**PROBLEM STATEMENT:**
The output is the line containing "This screenshot has width=246, height=250." plus every later line down to the end of the listing below, copied exactly. No pictures belong in it.

**EXCERPTED RECORDS:**
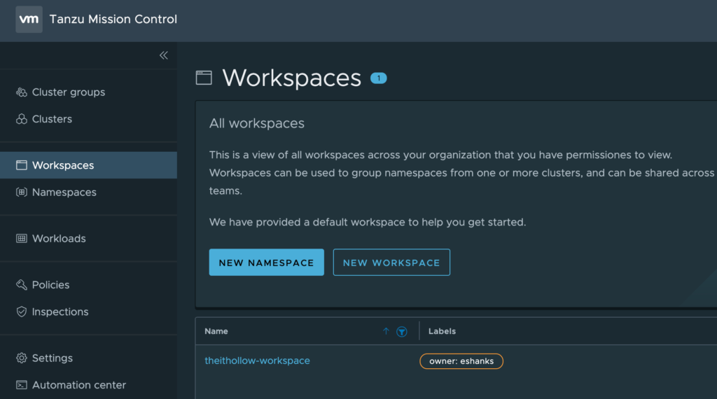Open the Workloads section
The height and width of the screenshot is (399, 717).
click(x=59, y=239)
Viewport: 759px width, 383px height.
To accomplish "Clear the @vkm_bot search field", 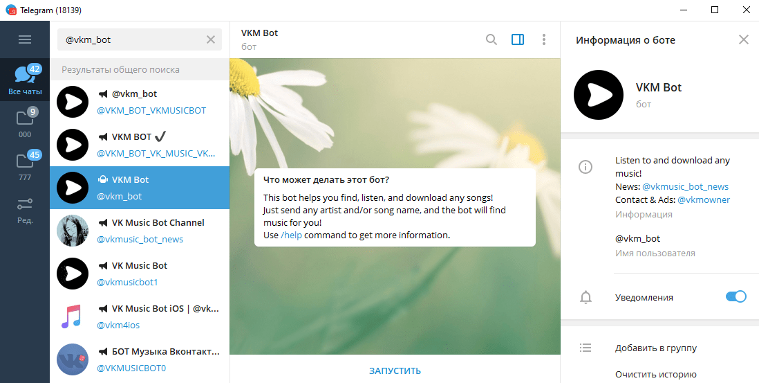I will (x=211, y=39).
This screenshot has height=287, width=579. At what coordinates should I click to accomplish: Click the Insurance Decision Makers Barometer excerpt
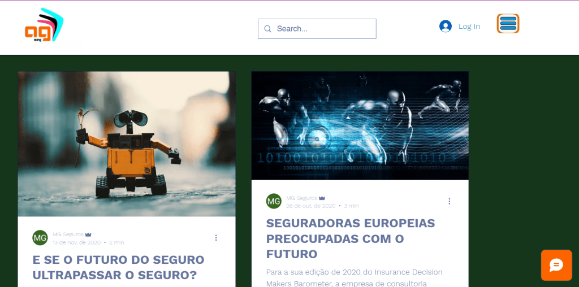pos(355,278)
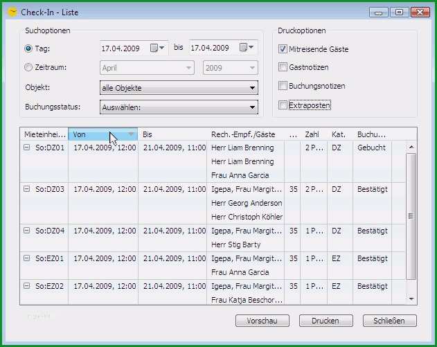Click the Drucken button
The width and height of the screenshot is (437, 347).
(x=325, y=321)
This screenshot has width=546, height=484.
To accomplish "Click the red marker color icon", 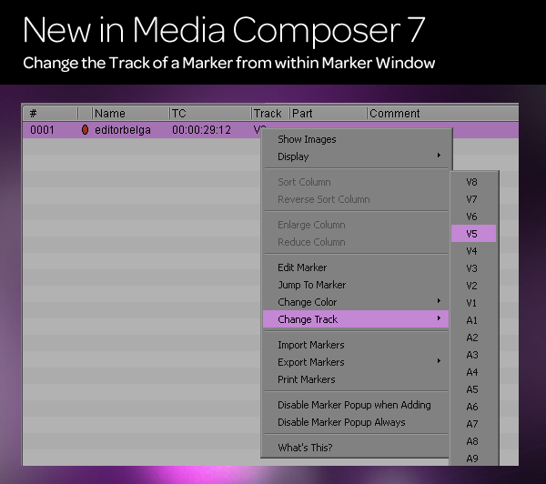I will (x=85, y=130).
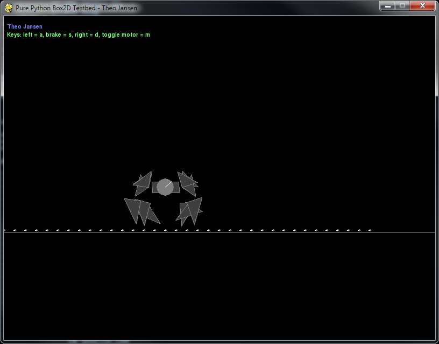Click the 'Theo Jansen' title text label
Image resolution: width=439 pixels, height=344 pixels.
(24, 26)
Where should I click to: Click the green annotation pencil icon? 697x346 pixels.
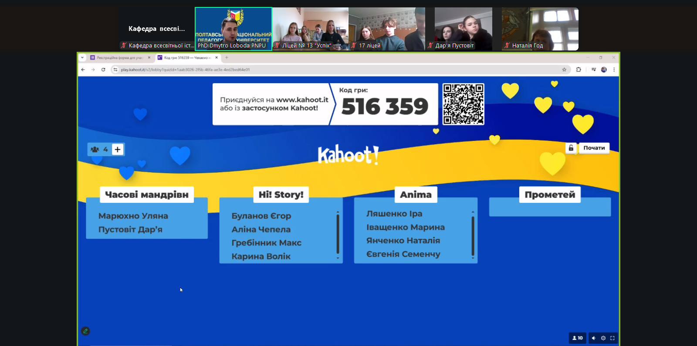tap(85, 331)
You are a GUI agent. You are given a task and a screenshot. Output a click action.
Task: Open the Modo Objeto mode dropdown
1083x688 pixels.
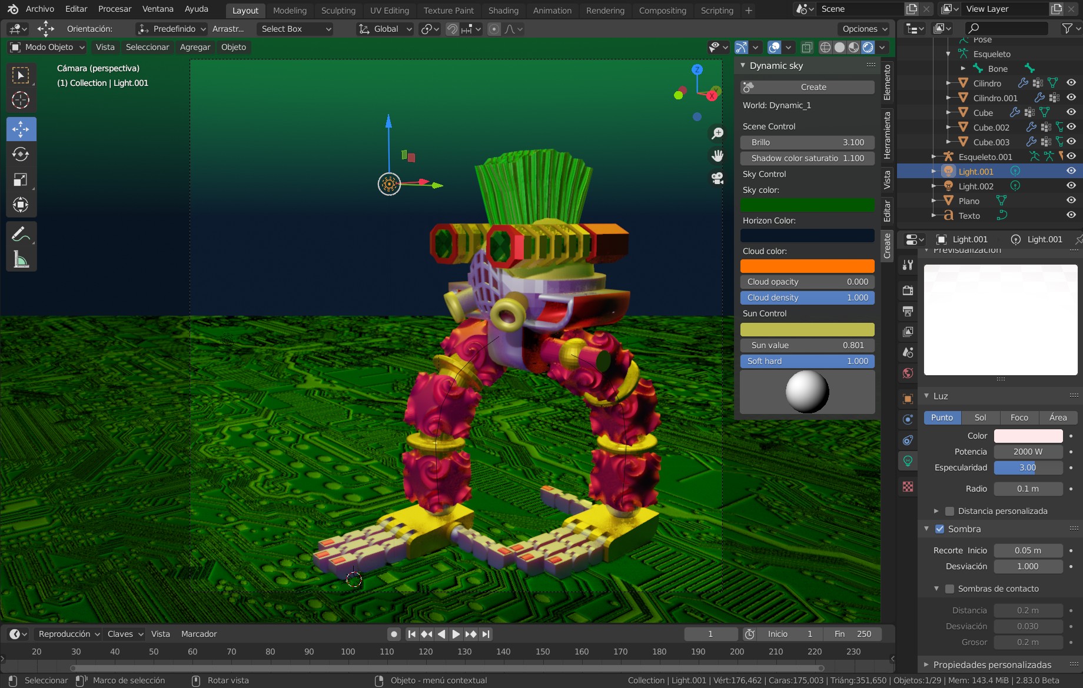pos(48,47)
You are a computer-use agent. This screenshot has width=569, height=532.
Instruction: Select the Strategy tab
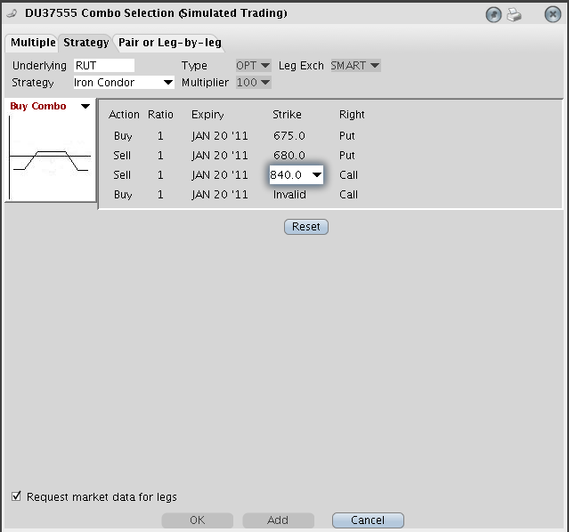[85, 43]
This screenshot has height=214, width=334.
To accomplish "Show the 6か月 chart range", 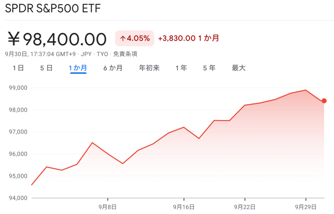I will [113, 68].
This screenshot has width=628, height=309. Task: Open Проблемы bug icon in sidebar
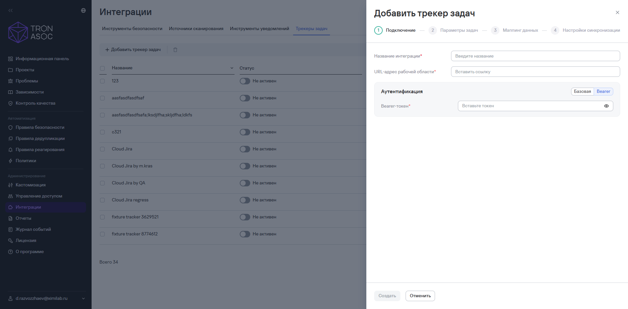[10, 81]
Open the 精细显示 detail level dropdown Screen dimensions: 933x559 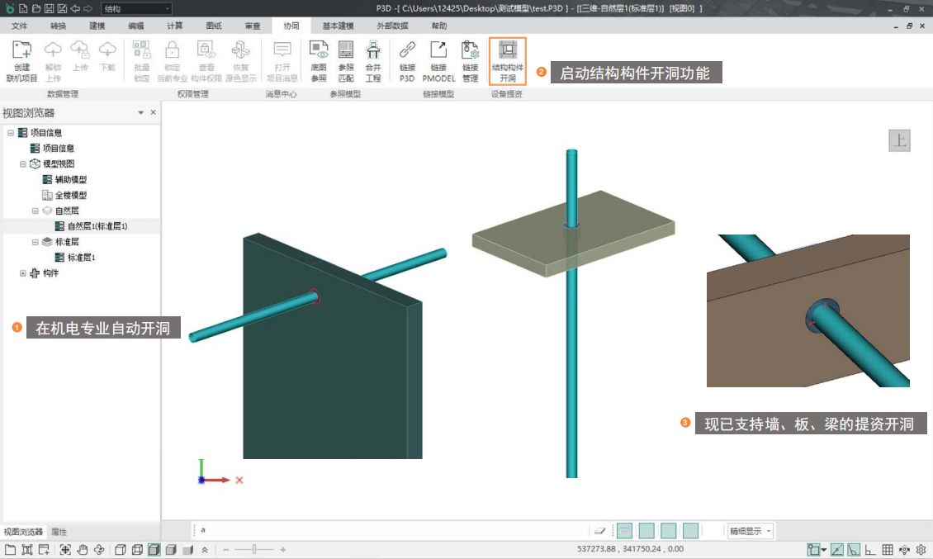coord(750,531)
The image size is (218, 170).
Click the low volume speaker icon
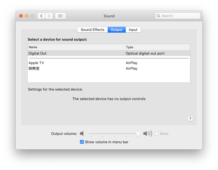tap(82, 134)
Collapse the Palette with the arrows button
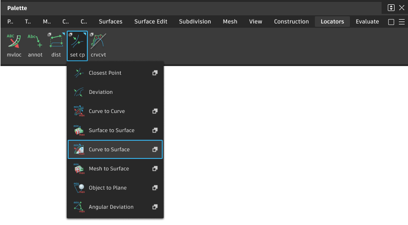 (391, 8)
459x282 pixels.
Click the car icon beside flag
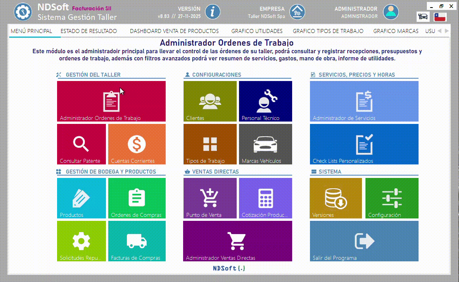pyautogui.click(x=423, y=17)
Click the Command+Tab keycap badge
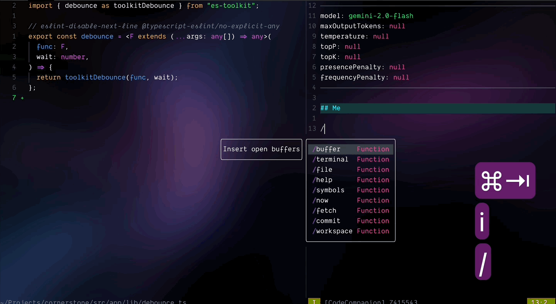The image size is (556, 304). (505, 180)
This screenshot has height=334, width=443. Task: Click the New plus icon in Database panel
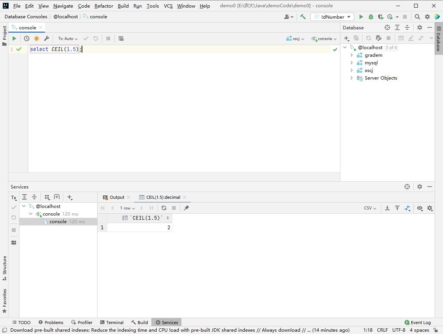click(x=346, y=38)
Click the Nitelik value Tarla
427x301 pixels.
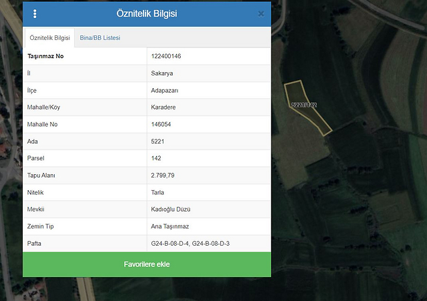coord(159,192)
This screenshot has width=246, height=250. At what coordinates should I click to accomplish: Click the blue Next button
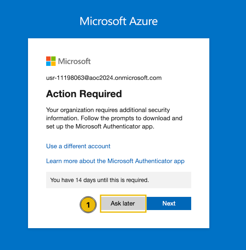(x=169, y=203)
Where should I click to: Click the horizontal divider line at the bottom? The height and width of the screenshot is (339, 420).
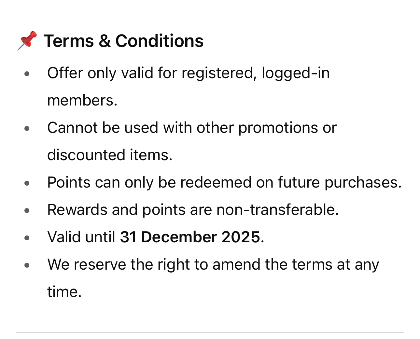[210, 333]
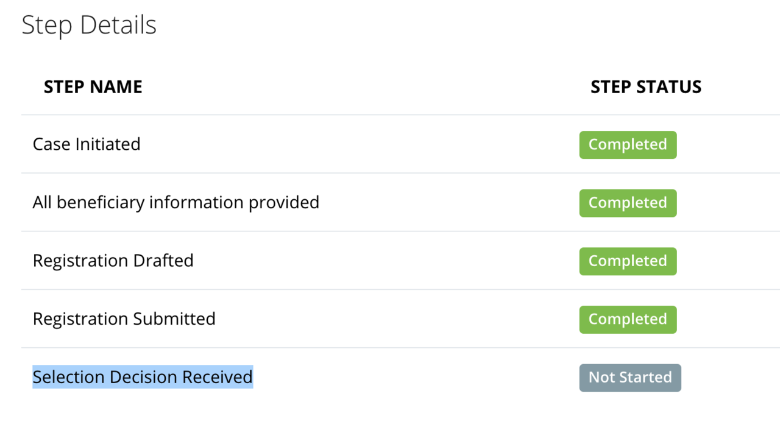
Task: Click the Step Details heading
Action: point(89,25)
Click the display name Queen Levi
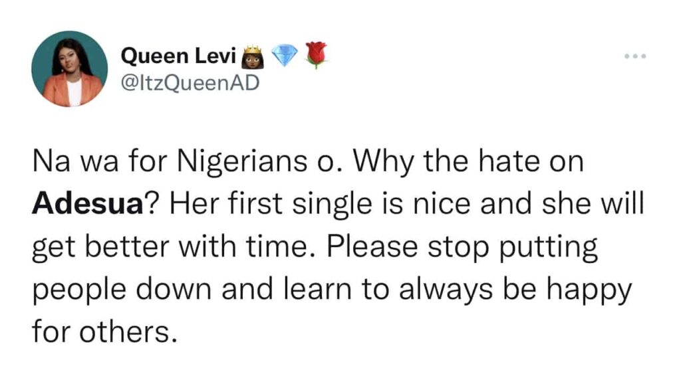 click(178, 58)
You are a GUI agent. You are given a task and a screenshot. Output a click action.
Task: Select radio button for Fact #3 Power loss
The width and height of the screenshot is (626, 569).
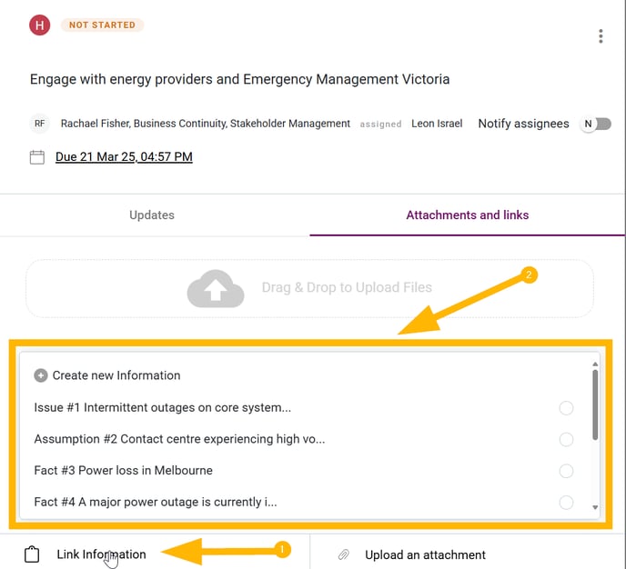pos(566,471)
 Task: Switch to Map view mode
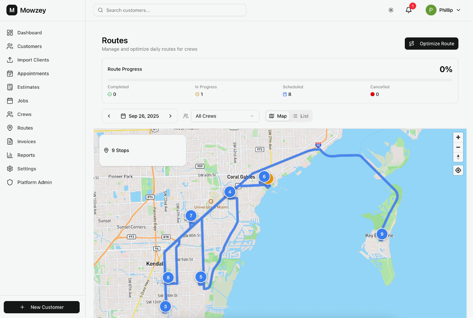click(277, 116)
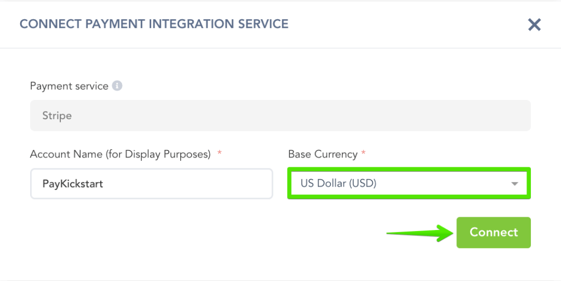Click the dialog header bar right of the title
Screen dimensions: 561x281
405,24
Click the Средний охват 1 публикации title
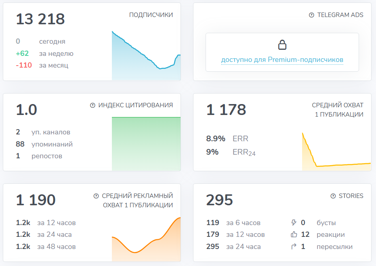This screenshot has height=266, width=376. coord(337,110)
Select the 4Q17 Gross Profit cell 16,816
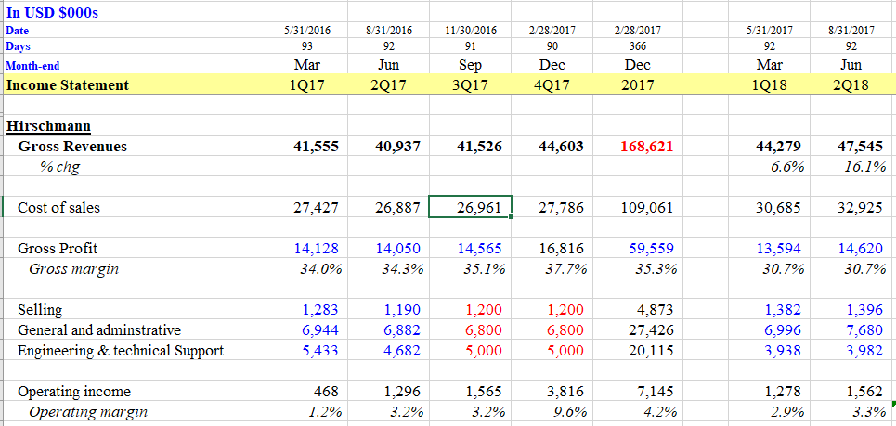 coord(561,248)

**WRITTEN RESPONSE:**
This screenshot has width=246, height=250. At what coordinates should I click to accomplish: Click the blue Next button
(x=169, y=203)
Where should I click to: Click the horizontal divider line at the bottom? The height and width of the screenshot is (339, 420).
[210, 333]
Task: Click the Step Details heading
Action: point(89,25)
Click the display name Queen Levi
 click(178, 58)
You are a GUI agent. You are given a task and a screenshot. Output a click action.
Task: Select radio button for Fact #3 Power loss
The width and height of the screenshot is (626, 569).
pos(566,471)
 Task: Switch to Map view mode
click(277, 116)
Click the dialog header bar right of the title
Screen dimensions: 561x281
405,24
Click the Средний охват 1 публикации title
This screenshot has height=266, width=376. coord(337,110)
Select the 4Q17 Gross Profit cell 16,816
 coord(561,248)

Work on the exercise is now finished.